**What to work on:** Reproduce the data below without changes, from the first line through the line that contains "(x=81, y=285)", including both.

######

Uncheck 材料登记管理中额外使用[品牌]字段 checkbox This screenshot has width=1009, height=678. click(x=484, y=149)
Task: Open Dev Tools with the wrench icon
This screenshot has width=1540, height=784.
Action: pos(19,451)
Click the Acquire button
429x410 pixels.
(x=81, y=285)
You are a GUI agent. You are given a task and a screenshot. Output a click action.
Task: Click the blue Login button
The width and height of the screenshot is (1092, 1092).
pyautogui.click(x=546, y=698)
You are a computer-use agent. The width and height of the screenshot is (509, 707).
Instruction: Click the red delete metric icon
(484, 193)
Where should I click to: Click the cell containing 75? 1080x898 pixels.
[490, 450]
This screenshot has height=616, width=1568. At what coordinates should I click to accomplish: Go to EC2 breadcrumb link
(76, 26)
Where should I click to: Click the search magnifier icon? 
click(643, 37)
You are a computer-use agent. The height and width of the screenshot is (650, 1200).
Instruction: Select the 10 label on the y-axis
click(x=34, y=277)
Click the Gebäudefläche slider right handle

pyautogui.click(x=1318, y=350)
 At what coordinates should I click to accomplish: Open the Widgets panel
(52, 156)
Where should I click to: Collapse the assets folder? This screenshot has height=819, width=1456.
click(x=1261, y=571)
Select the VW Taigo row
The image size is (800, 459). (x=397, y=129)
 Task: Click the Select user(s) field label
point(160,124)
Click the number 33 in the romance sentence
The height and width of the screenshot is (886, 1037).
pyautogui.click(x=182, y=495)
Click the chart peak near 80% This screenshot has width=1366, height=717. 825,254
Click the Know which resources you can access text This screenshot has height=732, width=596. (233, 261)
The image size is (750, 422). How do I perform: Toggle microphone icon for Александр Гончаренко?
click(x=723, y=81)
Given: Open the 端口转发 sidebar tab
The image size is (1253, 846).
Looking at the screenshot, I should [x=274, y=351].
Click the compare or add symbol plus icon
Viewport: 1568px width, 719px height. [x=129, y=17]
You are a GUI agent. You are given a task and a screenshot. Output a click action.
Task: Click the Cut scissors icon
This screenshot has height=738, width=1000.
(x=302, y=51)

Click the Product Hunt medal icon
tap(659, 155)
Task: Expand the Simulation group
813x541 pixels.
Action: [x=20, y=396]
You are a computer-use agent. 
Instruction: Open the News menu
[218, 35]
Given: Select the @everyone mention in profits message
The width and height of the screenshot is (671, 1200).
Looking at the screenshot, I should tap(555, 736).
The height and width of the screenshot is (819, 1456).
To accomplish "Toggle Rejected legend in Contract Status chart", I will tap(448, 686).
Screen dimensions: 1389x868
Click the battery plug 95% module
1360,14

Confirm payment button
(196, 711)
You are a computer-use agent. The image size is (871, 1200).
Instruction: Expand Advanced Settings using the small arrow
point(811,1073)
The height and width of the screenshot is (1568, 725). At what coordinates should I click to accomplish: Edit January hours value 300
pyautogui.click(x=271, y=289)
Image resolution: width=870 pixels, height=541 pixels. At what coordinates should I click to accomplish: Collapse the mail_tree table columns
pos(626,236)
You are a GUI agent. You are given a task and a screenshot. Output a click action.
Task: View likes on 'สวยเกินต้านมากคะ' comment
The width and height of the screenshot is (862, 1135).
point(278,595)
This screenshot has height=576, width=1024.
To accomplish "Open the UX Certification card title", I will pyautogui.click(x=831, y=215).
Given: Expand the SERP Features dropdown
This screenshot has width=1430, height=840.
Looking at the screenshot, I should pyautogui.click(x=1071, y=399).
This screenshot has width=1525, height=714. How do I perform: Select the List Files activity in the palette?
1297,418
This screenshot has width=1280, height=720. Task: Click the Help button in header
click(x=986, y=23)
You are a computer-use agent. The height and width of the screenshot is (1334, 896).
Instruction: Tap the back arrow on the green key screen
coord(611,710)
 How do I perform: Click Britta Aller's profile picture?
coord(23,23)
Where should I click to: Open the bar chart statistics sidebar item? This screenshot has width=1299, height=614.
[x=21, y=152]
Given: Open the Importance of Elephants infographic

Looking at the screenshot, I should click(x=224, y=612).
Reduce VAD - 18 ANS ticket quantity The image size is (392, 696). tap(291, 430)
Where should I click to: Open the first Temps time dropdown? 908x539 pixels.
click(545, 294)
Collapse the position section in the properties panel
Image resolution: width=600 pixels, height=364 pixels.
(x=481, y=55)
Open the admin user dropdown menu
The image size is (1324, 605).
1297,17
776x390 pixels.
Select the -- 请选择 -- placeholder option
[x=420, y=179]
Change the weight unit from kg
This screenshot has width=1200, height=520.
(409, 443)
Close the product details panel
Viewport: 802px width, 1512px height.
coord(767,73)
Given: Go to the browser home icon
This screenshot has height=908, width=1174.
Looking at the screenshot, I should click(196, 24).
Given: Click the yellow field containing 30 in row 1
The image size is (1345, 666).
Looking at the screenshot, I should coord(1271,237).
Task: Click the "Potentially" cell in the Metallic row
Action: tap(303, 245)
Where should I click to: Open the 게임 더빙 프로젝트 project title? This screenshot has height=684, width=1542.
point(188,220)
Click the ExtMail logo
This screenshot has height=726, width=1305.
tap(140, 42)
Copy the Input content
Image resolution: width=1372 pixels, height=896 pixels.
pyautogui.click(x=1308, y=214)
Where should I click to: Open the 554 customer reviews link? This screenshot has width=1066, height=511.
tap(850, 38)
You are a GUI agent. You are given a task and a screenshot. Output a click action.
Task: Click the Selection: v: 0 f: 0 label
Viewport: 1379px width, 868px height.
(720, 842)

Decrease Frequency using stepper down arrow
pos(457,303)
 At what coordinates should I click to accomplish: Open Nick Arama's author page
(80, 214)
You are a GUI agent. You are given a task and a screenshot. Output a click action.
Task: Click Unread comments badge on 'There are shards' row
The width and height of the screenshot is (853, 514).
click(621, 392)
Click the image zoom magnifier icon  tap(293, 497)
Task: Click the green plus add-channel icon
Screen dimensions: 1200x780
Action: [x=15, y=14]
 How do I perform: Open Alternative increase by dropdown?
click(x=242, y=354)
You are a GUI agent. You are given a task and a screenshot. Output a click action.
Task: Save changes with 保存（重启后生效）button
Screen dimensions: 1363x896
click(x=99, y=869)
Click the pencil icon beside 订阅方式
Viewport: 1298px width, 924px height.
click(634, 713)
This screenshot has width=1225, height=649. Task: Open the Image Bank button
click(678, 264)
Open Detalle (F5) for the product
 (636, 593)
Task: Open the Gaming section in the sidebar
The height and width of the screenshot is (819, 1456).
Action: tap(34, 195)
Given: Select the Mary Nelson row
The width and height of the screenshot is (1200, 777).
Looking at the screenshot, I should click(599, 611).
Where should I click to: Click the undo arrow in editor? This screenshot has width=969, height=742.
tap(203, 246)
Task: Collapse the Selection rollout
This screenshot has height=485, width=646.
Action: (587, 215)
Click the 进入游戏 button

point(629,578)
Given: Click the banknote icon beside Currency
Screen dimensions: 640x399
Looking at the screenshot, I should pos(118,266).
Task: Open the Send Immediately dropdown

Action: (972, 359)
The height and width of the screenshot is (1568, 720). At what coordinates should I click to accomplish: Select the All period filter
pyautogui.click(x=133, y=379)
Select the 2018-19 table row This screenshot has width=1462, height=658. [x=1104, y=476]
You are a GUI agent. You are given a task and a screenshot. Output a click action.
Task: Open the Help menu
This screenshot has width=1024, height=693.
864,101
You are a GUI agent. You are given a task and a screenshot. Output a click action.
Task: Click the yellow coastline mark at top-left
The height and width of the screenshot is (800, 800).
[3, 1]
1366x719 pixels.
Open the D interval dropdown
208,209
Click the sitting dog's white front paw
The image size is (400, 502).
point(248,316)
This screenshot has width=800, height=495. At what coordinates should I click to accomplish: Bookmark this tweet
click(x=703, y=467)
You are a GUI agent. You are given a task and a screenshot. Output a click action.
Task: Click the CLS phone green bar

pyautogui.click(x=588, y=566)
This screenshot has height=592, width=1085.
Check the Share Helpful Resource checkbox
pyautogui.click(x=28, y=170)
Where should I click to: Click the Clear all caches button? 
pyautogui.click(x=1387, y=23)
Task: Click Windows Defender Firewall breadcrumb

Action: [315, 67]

######

**Exercise solution:**
Uncheck 材料登记管理中额外使用[品牌]字段 checkbox This screenshot has width=1009, height=678. click(x=484, y=149)
Task: Open Dev Tools with the wrench icon
This screenshot has width=1540, height=784.
Action: pos(19,451)
Click the Acquire button
429x410 pixels.
(x=81, y=285)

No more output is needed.